Sex trafficking is a gruesome epidemic that continues to plague the state of Oregon, and now a local resource center that helps young sex assault victims is shutting down two of its programs.

This news comes on the heels of another discovery; FOX 12 investigators have uncovered that same center is accused of mismanaging $38,000.

Many survivors depend on crucial support at the Sexual Assault Resource Center, or SARC. 

But now FOX 12 discovered that the center has spent tens of thousands of dollars - and the county says it’s not sure where that money went.

In a YouTube video, SARC Executive Director Erin Ellis talked about the organization’s mission to help survivors.

“When I get to see lives change and the hope that walks through our door every day, it doesn’t matter how horrible their experience has been, there’s hope that stays alive in these children,” said Ellis in the video.

When detectives find minors who are victims of sexual assault, they can call the experts at SARC.

“There are 95 of us trained to do this work, available at a moment’s notice to come out and begin building rapport,” said Ellis in the YouTube video.

But now, two of SARC’s programs, RYSE and STRYDE, which help minors involved in sex trafficking, are shutting down.

FOX 12 obtained an email from SARC that was sent to county officials and detectives.
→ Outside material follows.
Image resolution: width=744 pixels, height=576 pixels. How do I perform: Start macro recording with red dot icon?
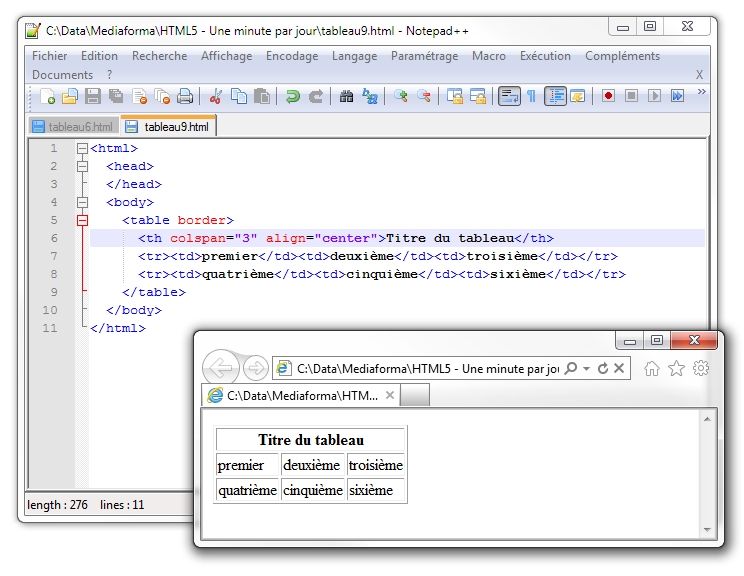coord(608,97)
In part, the letter states:

“SARC’s organizational infrastructure is no longer capable of supporting RYSE and STRYDE.  In light of this heartbreaking determination, RYSE and STRYDE will be ramping down services during the first half of 2018 and will cease to operate under SARC in early summer.”

In light of the news, FOX 12 spoke with Rose Bak, co-director of Multnomah County’s Youth and Family Services Division.  Bak oversees the federal grant that funds SARC programs.
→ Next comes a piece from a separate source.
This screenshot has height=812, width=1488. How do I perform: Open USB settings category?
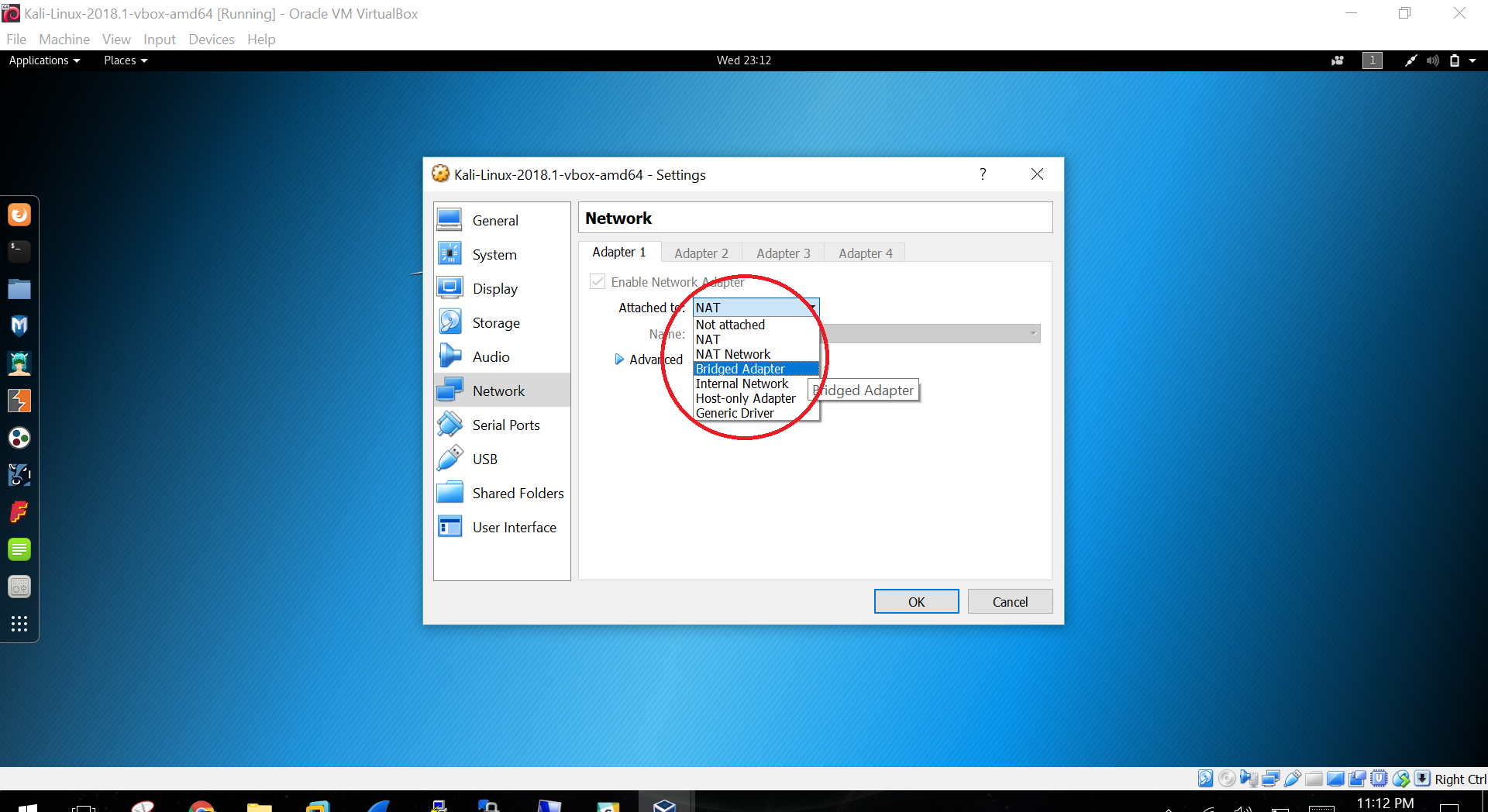coord(484,459)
“We’ve already gotten several calls from law enforcement saying, my gosh what do we do now?” said Bak.

Bak has a lot of questions herself. She said during their annual audit her team noticed irregularities with SARC’s finances.

“In the end we’re quite concerned that the expenses were not justified and were not used in the purpose intended, and because of that we’re concerned that children are not being served,” said Bak.

FOX 12 obtained documents from Multnomah County which shows of the $171,000 invoiced to the grant by SARC, over $38,000 remains to be properly documented.  Those documents also claim salary expenses for SARC Executive Director Erin Ellis have been unallowably charged to the grant.

Bak said currently $38,000 is unaccounted for and she doesn’t know where the money is. Bak also said in recent months they’ve repeatedly requested verification that the money went to the right place, but so far, the county hasn’t received that proof.

Now Bak is trying to prepare for when the SARC services close. Bak said she wants to make sure the young victims living in the shadows have a place to go.

“When there’s no services available, they’re forced to go back to that life. Either back to a person that’s trafficking them, or to be vulnerable to be picked up by another person who will also traffic them,” said Bak.

According to Bak, the county doesn’t have a contract with SARC, but, it does work with another organization called Janice Youth, which has a contract with the center. 

FOX 12 reached out to SARC but hasn’t heard back.